Flame flared in my chest, wild and feral. He was siphoning our powers.

“Rok, stop,” I said. “This isn’t right. We don’t want war.”

But the shadows I’d kept locked down for weeks surged forward, coiling around my arms like starving vines.

“Who better to fight for the Continent,” Rok shouted, “than the heirs chosen by the academy that cast out the Forgotten?”

He raised his arms to the sky.

“It began with the first six gods,” he roared. “First came Soliath’s ice—shredding their flesh!”

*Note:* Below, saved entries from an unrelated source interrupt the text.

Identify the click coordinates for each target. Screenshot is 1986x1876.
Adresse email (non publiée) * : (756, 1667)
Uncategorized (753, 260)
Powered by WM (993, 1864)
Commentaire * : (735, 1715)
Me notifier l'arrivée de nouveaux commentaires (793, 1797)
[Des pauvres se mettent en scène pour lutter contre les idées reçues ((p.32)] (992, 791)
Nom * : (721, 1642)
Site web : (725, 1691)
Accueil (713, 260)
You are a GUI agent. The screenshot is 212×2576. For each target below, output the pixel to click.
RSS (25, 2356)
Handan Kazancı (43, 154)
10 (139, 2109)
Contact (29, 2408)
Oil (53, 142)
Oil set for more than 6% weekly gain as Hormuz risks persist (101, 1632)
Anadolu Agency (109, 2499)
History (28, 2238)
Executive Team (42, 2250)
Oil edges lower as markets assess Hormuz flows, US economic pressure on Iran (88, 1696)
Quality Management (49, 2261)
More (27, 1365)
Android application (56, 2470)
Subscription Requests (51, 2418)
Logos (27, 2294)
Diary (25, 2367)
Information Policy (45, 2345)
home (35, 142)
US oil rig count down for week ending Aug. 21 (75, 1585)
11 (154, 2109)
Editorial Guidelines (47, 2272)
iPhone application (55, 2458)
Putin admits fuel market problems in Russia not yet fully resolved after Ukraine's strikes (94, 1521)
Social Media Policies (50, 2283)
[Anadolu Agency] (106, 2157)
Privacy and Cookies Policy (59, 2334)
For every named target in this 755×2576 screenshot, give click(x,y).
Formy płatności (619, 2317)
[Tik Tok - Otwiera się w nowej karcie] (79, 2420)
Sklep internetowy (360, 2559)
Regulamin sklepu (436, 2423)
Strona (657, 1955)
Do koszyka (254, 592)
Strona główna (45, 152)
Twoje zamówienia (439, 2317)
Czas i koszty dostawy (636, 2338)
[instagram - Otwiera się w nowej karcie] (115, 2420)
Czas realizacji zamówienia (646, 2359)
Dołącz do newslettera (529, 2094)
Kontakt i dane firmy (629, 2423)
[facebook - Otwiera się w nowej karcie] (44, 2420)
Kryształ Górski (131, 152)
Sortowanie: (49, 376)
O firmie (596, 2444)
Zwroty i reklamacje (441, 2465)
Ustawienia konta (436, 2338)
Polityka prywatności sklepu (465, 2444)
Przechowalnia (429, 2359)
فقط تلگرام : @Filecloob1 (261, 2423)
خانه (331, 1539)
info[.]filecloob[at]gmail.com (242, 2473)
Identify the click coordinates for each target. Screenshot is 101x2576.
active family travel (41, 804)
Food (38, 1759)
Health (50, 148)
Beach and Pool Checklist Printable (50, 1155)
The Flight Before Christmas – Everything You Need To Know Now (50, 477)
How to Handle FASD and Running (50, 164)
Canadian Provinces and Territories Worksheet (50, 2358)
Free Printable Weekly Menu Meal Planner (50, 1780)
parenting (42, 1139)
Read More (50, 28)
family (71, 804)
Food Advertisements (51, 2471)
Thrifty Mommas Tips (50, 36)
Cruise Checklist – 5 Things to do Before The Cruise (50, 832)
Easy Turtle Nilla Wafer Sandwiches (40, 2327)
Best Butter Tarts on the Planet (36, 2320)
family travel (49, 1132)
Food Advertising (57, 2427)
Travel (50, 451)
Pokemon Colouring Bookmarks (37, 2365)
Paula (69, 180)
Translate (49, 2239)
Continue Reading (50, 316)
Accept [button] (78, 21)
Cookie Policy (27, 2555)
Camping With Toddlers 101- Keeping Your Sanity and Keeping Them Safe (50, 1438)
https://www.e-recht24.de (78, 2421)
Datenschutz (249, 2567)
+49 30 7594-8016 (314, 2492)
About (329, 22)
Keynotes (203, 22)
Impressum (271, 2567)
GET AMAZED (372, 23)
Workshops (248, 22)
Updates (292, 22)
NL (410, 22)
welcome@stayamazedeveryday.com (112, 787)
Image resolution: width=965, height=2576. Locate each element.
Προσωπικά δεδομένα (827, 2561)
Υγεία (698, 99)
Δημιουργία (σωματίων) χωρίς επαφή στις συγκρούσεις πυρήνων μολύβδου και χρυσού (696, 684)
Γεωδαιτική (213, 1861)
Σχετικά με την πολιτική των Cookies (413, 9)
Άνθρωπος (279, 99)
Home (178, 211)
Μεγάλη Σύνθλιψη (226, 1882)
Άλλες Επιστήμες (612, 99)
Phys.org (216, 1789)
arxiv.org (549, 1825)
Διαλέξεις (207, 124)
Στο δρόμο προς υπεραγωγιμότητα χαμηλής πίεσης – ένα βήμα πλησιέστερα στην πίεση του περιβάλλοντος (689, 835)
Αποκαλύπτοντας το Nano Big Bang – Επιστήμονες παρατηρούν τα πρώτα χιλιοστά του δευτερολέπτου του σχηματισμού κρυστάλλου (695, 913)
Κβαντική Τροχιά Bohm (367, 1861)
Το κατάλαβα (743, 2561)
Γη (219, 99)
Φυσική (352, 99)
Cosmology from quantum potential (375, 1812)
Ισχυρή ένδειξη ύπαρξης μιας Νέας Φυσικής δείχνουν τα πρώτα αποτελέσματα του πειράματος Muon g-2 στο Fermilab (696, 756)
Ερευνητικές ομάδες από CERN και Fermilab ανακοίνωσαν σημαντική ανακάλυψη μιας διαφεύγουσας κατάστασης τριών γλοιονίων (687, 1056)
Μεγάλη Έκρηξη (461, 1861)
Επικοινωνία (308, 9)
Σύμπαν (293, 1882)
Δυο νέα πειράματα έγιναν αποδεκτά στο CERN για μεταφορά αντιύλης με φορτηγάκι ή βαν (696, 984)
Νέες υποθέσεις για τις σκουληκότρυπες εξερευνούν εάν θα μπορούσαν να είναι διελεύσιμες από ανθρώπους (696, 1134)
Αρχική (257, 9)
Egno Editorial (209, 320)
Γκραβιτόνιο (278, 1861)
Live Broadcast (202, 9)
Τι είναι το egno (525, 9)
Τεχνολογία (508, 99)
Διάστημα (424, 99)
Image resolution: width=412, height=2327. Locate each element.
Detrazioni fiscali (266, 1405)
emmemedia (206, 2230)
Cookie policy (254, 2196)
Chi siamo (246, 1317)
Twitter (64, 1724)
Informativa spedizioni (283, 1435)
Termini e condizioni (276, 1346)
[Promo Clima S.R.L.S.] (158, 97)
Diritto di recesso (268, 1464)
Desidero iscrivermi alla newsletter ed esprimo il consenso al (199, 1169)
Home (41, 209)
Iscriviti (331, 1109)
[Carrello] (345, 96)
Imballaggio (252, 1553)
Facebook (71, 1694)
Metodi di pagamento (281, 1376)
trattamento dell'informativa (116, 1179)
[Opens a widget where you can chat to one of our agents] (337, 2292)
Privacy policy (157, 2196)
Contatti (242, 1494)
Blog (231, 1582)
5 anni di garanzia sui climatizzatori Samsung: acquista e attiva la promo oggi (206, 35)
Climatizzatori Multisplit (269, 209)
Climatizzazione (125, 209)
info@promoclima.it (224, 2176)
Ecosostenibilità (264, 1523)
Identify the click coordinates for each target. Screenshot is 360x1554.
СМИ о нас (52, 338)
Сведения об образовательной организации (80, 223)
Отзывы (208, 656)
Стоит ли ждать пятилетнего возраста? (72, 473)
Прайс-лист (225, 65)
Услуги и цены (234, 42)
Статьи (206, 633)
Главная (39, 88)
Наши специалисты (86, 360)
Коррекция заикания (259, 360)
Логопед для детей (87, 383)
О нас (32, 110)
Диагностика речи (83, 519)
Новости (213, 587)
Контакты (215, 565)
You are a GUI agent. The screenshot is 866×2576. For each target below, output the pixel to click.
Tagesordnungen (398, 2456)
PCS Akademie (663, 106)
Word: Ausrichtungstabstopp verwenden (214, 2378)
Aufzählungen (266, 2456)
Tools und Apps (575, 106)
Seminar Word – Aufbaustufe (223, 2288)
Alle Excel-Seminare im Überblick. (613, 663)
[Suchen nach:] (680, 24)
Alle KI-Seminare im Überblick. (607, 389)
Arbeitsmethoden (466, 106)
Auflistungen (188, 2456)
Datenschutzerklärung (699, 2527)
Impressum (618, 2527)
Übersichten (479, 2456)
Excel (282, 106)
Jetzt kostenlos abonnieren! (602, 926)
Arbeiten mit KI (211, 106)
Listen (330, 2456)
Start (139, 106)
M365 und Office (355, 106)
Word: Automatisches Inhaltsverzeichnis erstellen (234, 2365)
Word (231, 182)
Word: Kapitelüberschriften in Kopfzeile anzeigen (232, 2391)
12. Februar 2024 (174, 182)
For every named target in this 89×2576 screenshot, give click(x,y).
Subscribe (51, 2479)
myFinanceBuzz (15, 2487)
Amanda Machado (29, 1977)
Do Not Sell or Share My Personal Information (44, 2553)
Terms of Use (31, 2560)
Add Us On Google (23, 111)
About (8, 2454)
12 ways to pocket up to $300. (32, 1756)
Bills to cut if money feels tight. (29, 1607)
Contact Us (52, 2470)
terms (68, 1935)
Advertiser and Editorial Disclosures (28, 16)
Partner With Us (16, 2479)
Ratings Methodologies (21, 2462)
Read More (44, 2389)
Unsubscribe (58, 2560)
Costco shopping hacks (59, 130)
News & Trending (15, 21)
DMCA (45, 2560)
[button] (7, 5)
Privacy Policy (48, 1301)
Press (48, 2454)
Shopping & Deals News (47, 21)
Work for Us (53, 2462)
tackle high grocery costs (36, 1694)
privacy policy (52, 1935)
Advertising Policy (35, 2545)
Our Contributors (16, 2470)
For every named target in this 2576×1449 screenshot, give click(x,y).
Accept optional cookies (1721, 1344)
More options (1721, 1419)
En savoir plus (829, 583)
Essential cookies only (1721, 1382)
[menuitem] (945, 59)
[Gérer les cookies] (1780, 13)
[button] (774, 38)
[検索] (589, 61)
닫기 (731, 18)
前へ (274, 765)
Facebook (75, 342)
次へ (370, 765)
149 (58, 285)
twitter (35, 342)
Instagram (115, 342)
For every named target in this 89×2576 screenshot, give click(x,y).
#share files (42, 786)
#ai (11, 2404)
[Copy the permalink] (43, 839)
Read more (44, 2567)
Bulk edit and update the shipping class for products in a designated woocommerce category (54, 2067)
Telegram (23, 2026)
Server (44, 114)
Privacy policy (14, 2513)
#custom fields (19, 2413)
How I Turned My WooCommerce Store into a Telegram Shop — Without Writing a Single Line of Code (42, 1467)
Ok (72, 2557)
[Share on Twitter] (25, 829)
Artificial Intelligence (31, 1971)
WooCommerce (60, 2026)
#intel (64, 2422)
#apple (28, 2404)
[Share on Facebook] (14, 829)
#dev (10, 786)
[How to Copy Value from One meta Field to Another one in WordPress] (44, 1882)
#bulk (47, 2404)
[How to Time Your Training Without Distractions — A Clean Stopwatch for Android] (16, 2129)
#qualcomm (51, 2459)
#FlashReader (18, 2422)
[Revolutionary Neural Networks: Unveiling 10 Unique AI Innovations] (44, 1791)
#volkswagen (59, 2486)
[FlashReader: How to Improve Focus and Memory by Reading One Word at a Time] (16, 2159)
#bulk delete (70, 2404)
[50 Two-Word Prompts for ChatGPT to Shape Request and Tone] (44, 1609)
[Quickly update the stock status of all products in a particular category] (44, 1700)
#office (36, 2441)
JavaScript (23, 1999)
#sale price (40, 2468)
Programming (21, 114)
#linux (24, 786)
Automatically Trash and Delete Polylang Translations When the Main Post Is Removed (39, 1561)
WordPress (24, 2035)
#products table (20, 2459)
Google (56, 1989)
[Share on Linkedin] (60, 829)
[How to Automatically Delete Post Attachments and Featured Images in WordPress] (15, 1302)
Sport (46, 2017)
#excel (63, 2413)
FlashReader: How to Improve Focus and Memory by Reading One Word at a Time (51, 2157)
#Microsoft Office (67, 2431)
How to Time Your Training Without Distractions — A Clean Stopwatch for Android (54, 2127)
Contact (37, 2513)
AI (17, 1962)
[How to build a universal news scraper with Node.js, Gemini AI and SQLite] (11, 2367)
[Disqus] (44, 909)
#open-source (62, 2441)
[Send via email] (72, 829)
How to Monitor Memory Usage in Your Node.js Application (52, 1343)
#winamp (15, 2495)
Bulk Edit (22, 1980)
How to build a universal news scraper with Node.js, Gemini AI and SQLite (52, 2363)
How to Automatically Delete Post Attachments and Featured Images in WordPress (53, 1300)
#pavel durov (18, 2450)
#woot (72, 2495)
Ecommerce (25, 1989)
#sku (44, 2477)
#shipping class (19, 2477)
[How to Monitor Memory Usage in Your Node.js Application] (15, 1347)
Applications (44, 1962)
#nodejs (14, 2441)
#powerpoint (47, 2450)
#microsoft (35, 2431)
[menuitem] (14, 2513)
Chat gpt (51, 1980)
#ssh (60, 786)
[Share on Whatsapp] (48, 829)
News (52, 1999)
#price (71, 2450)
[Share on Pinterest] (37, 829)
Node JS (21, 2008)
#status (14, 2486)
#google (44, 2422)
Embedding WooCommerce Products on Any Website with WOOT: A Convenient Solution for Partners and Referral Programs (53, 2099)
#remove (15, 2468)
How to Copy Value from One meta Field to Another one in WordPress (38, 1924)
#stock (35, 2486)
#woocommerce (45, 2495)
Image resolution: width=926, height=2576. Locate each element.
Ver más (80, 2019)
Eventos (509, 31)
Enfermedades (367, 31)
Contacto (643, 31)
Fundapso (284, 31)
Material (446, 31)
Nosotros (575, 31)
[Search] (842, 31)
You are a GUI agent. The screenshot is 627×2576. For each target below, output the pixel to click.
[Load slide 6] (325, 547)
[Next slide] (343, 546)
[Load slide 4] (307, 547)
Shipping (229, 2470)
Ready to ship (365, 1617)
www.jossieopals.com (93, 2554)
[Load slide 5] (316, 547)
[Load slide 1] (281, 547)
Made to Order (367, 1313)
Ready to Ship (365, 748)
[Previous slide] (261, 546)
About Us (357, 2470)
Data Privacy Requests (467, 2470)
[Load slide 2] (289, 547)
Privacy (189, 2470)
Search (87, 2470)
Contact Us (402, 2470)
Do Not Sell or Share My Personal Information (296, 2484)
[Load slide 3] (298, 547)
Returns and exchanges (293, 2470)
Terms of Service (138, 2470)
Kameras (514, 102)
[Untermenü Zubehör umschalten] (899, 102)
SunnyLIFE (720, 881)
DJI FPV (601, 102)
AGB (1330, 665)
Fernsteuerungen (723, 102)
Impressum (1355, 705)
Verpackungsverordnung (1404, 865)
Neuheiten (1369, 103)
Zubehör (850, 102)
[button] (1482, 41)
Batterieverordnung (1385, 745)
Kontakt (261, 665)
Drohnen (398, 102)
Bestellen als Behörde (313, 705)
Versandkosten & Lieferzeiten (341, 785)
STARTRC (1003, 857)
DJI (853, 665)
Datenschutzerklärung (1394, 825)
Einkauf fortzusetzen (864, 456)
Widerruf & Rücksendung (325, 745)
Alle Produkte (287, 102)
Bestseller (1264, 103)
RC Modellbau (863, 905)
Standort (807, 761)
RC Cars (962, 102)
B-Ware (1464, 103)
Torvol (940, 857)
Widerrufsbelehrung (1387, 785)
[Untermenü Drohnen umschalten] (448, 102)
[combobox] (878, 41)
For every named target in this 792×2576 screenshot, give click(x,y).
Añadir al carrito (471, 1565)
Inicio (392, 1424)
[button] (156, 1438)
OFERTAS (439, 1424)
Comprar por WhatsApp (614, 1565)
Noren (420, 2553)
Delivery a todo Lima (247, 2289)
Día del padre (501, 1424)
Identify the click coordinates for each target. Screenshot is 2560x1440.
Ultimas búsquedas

Bridger reacted instinctively. His arm snapped forward, and jagged shards of ice burst from his palm, cutting through the advancing Forgotten with brutal precision.

“And flame,” Rok bellowed, “sealed the barriers!”

Ash erupted from Ellison’s hands, coiling into searing ribbons that sliced through the fog and scorched the cloaked soldiers ahead.

A scream split the air and the battle began.

Rok moved like a conductor of chaos, tearing the heirs’ quells from their cores, unleashing them like living weapons. One by one, we were turned into tools of a war we didn’t choose.

“Then,” Rok breathed, “came darkness.”

Kian stumbled forward. Shadows spilled from his palms, coiling like nooses around the necks of Forgotten soldiers. Screams echoed through the snow-choked silence.

“No!” I cried, fists trembling. “I won’t fight.”

A dagger sliced into my shoulder and slammed me to the ground. Pain ripped through my ribs as another blade struck fast and clean, piercing my side. I felt the wet warmth spread.

I couldn’t stop it. Couldn’t stop any of it.

“Severyn!” Damien’s voice broke through the chaos. He crashed past the guards, blood smearing his cheek. “You’re losing control.”

“I know,” I gasped, the words torn from my throat. “I can’t stop him.”

“They want you to break,” he said, dropping beside me. “They want Demetria to fall for a girl who doesn’t even believe she’s worth saving.”

“I’m not,” I choked, barely able to form the words. My hands shook so badly I could barely lift them.

He reached for me, his voice steady despite the madness around us. “You’re scared. And you hate me.” His eyes searched mine. “But if you give in to this, you’ll prove them right.”

“I do hate you.”

“Then use it,” he said. “Not the fear. The hate. Be angry, Severyn. Not at yourself, not this time. Be angry at me. Because I failed you. I ruined whatever we were, and I’m sorry. For all of it.”

“I am,” I hissed. “You let me believe you were dead. You knew Kian was leaking information and you did nothing. You killed Malachi.”

“He’s my brother,” Damien said quietly. “And you’re fighting."